There is often a discussion about what is the science part of data science. I like Karl Popper's definition of the scientific process as a process of falsifying the hypothesis and evaluating predictions. Karl Popper was born in 1902 and he was very close to the major progress in different fields - he observed Einstein coming up with the Relativity Theory and his desire to repeatedly experimentally test his theory even after it was already widely accepted. Popper also observed Sigmund Freud who approach the theories from a different side - he observed some phenomenon and come up with a theory to explain it, but no hypothesis testing, no prediction evaluation was part of the process, Karl Popper called it pseudo-science.

To me, there is a strong parallel between this story and the methodology used commonly in data science called cross-validation. We cannot just create a model based on past observations without any evaluation of unseen data. Theory/model which can perfectly explain a past observation is of no value if it cannot be used for prediction since there is an infinite set of concurrent perfect fits - perfect explanations. Freud's theories are today considered good maybe for leisure reading but not as a scientific theory as opposed to Einstein's work so we should rather test our models as thoroughly and honestly as possible to strive for a successful long-running model in production.

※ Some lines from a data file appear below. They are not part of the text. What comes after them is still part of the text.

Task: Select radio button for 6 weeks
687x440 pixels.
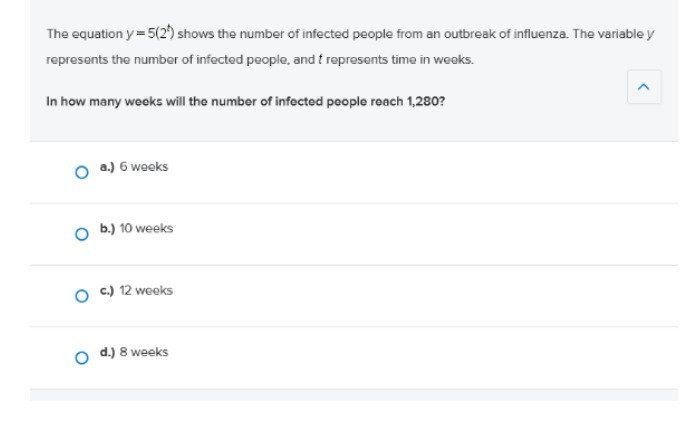Action: pyautogui.click(x=81, y=172)
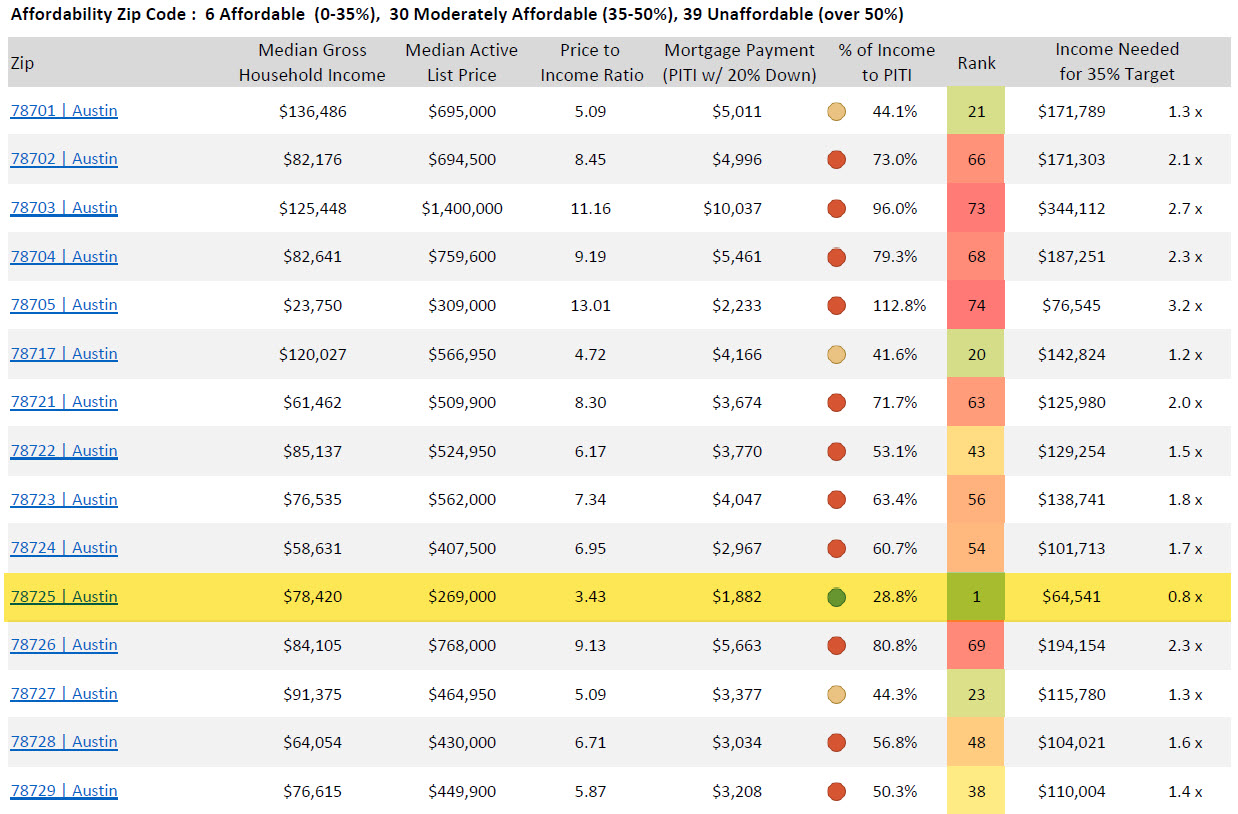Click the red dot beside 73.0%

click(837, 159)
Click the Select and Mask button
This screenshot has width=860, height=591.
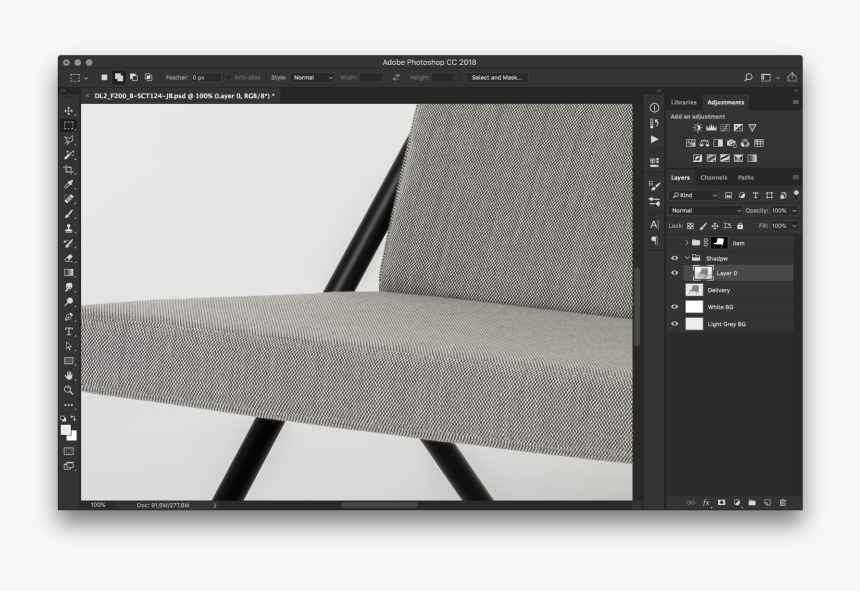(495, 77)
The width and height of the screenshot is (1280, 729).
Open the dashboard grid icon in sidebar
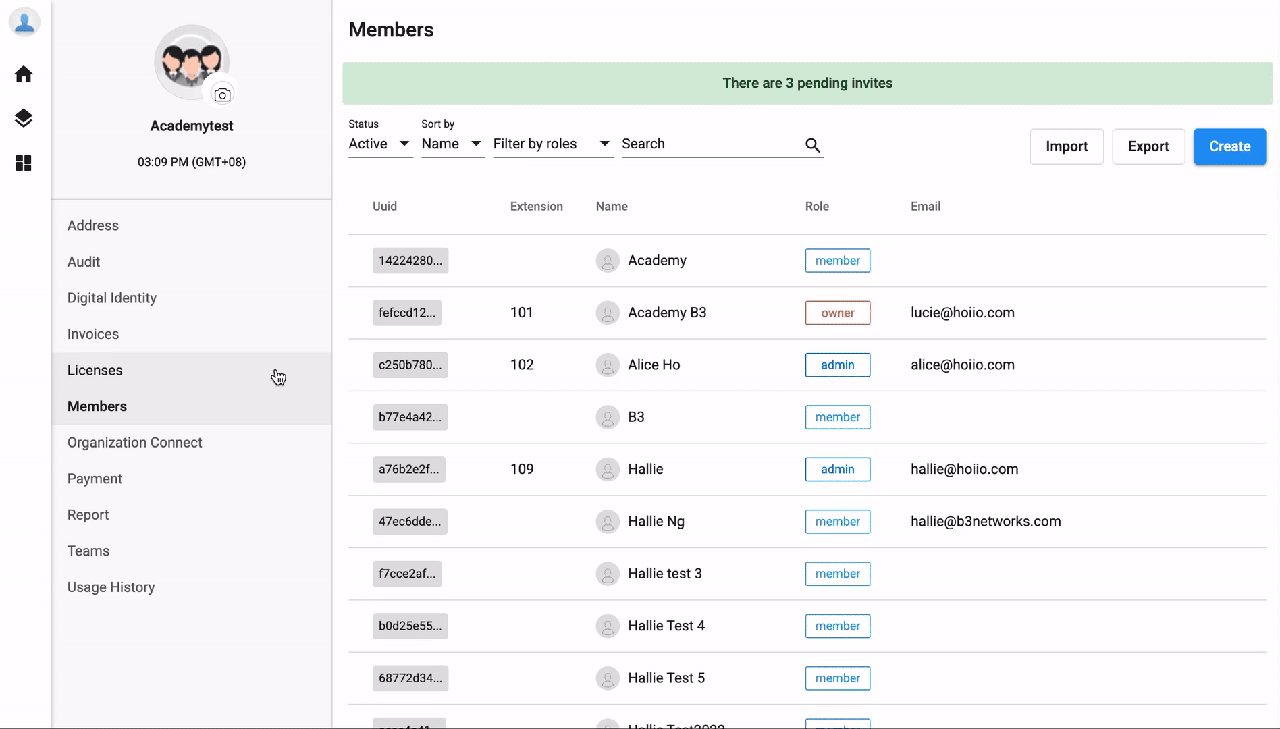click(24, 163)
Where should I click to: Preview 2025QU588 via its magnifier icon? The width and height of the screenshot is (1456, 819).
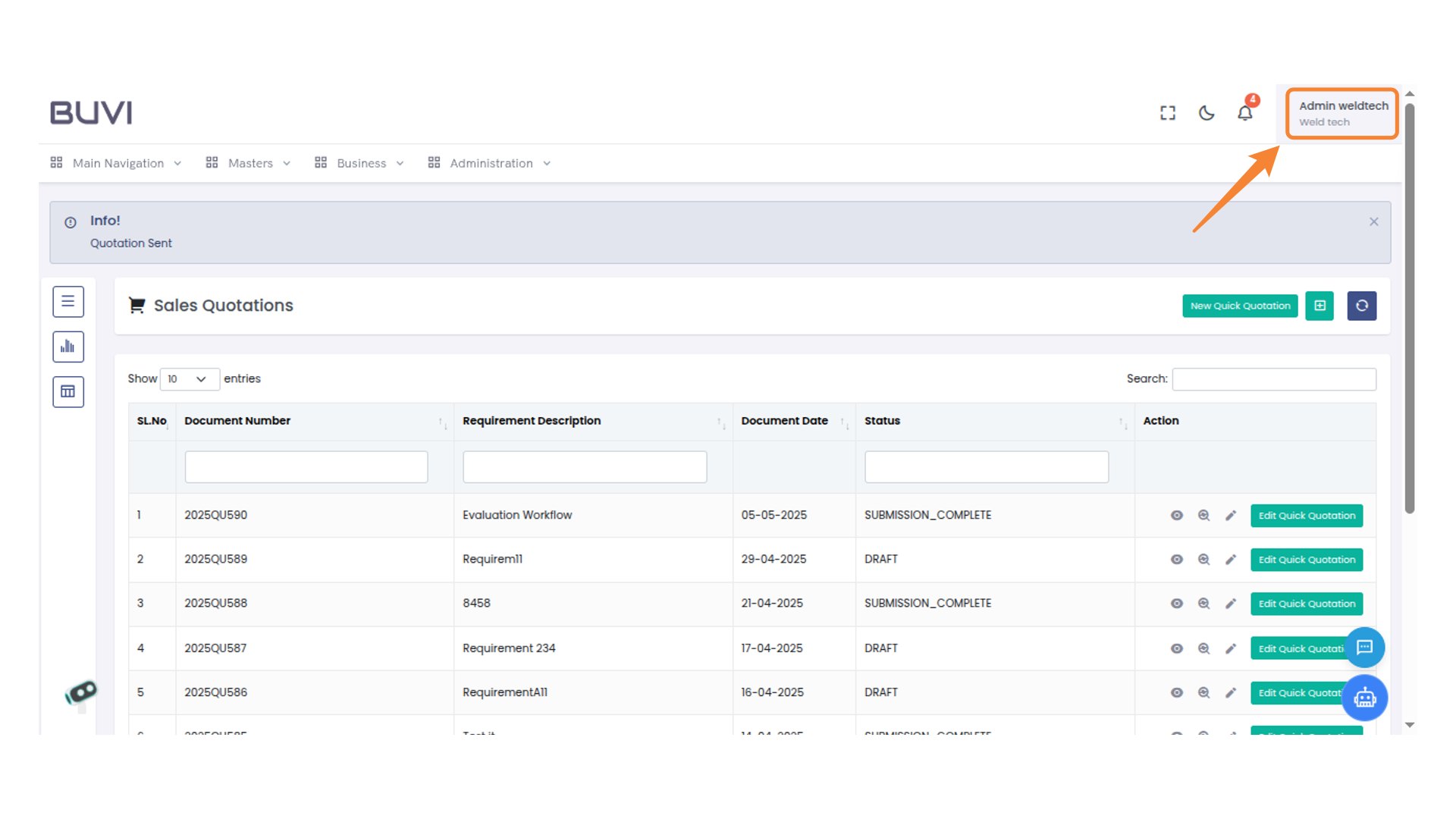click(x=1203, y=603)
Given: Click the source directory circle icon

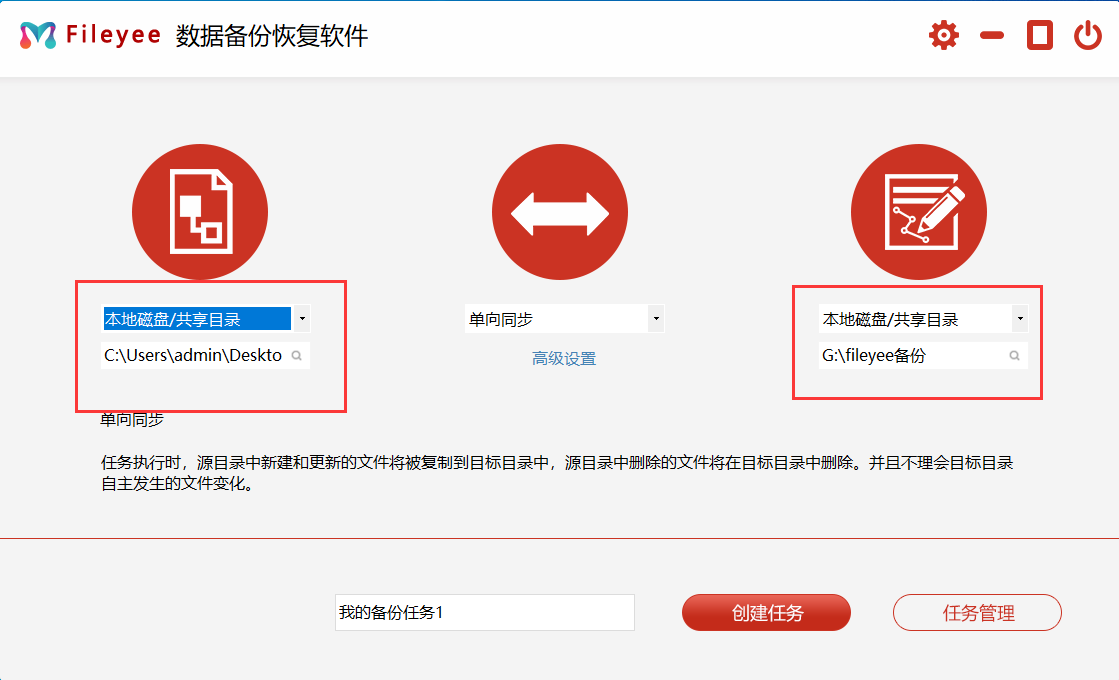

It could look incredibly dumb to say that by calling cross_validate(X, y, 5) we are doing science, but it doesn't really matter how simple is to evaluate prediction if you are doing it right. Despite awesome tools like the sklearn there are still many traps we can fall into and this small blog-post can show how to prevent at least some of them and give you few tricks I found useful in practice.

We can start with the simplest approch - keeping one holdout set with train_test_split.

from sklearn.model_selection import train_test_split

Let's load some data for regression.

X, y= make_regression_with_trend(n_samples=1000, n_features=4, n_informative=3, bias=2, noise=5, random_state=0)
print(X.shape, 'the full dataset shape')

(1000, 5) the full dataset shape

Keep 30 % of dataset for evaluation.

X_train, X_test, y_train, y_test = train_test_split(X, y, test_size=0.3, random_state=0)
print(X_train.shape, 'the train dataset shape')
print(X_test.shape, 'the test dataset shape')

(700, 5) the train dataset shape
(300, 5) the test dataset shape

And fit the linear regression.

model = LinearRegression()
model.fit(X_train, y_train).score(X_test, y_test).round(2)

0.74

R2 = 0.74 not bad right? Let's just try it one more time.

X_train, X_test, y_train, y_test = train_test_split(X, y, test_size=0.3, random_state=0, shuffle=False)

model.fit(X_train, y_train).score(X_test, y_test).round(2)

0.63

What happened? As usual, the devil is in the detail, and details in the case of functions are default parameters. In the case of train_test_split function the usual suspect is the parameter shuffle with default being True so if your data has any inherent structure (like sensor values from the differen t time), you run into the risk that you will have an artificially good prediction because you leaked information about temporal structure into your training set.

You could assume that shuffle is True for all other splitting functions - but you would be wrong. Let say that you want to have more robust cross-validation so you want more splits. The natural selection would be Kfold class, but it has shuffle with default False, so watch out for defaults in sklearn (check i.e. this article for other problematic defaults in sklearn https://ryxcommar.com/2019/08/30/scikit-learns-defaults-are-wrong/)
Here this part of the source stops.